If $\alpha$ and $\beta$ are the zeroes of the polynomial $ax^2+bx+c$, find the value of $\alpha^2+\beta^2$.

Given: $\alpha$ and $\beta$ are the zeroes of the polynomial $ax^2+bx+c$.

To do: To find the value of $\alpha^2+\beta^2$.

Solution:

As given $\alpha$ and $\beta$ are the zeroes of the polynomial $ax^2+bx+c$.

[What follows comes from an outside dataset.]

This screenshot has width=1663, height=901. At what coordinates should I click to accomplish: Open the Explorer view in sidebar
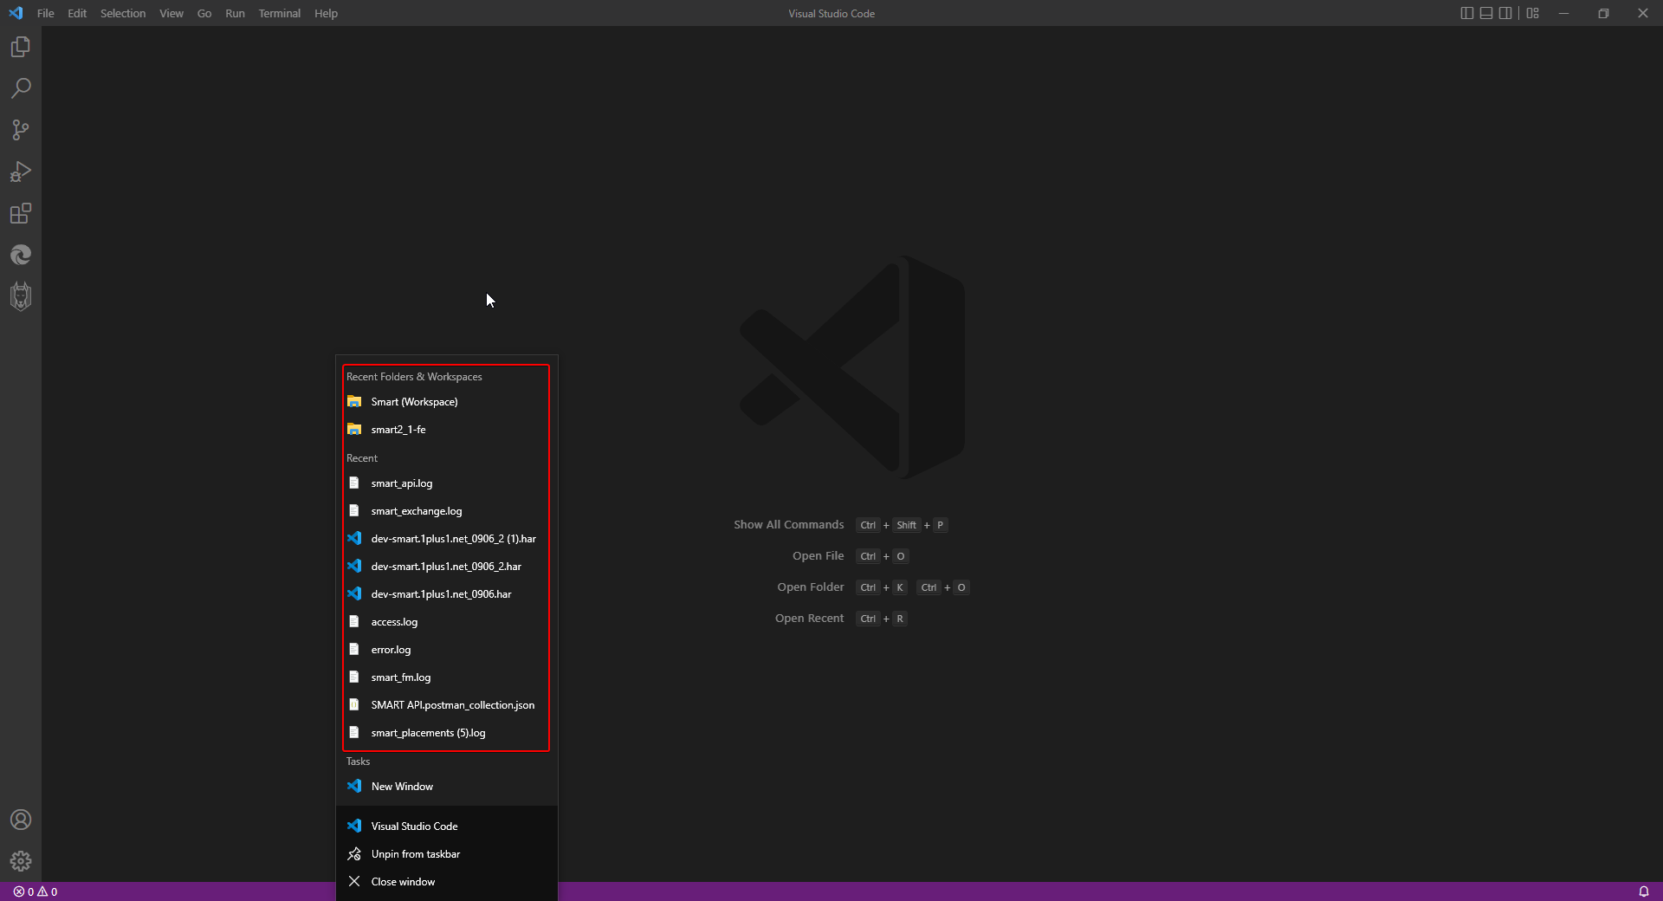21,47
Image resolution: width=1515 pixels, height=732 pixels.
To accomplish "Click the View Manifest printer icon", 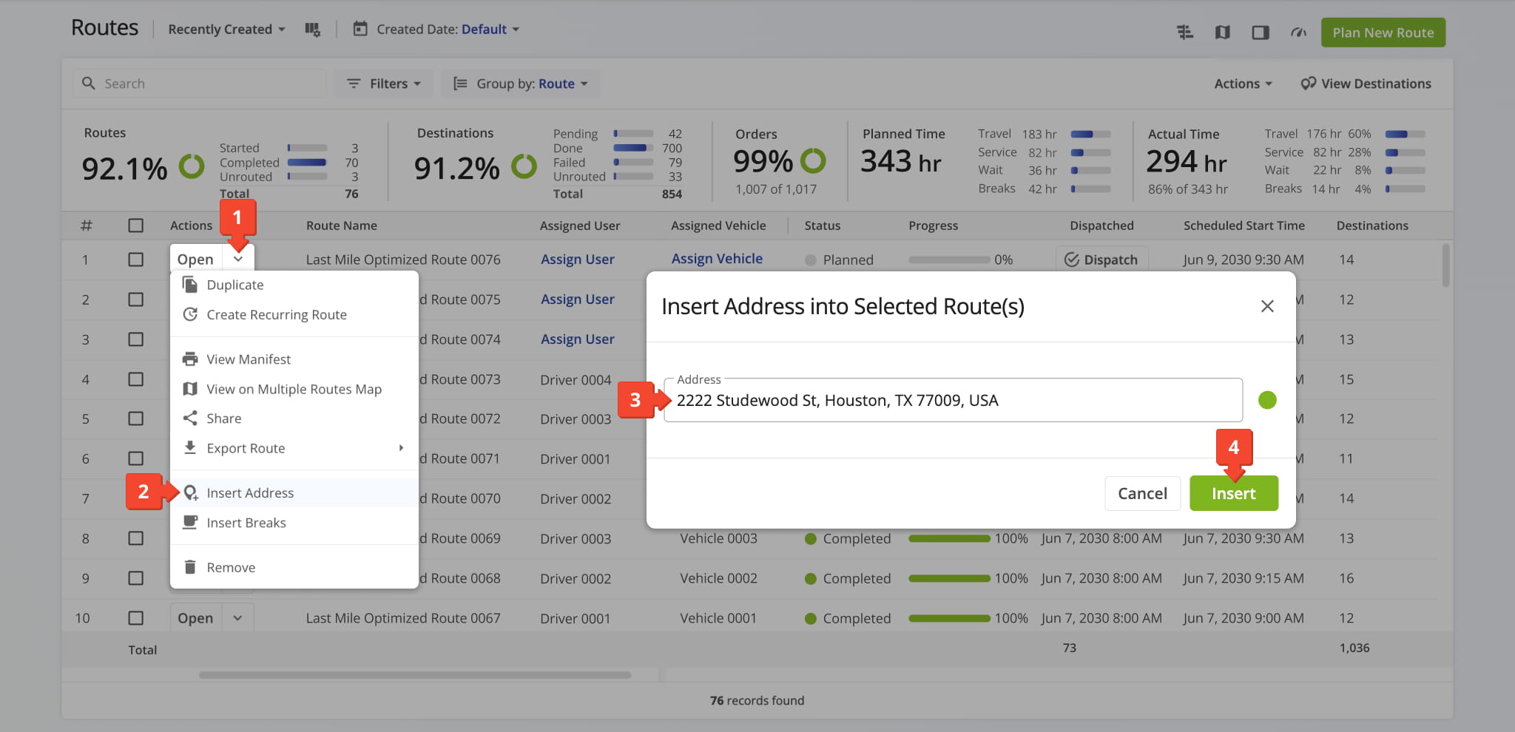I will coord(191,359).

Sum of the zeroes $\alpha+\beta=-\frac{b}{a}$

Product of the zeroes $\alpha\beta=\frac{c}{a}$

$\because ( \alpha+\beta)^2=\alpha^2+\beta^2+2\alpha\beta$

$\Rightarrow \alpha^2+\beta^2=( \alpha+\beta)^2-2\alpha\beta$

$\Rightarrow \alpha^2+\beta^2=( -\frac{b}{a})^2-2\times\frac{c}{a}$

$\Rightarrow \alpha^2+\beta^2=\frac{b^2}{a^2})-2\times\frac{c}{a}$

$\Rightarrow \alpha^2+\beta^2=\frac{ab^2-2a^2c}{a^2}$

$\Rightarrow \alpha^2+\beta^2=\frac{b^2-2ac}{a}$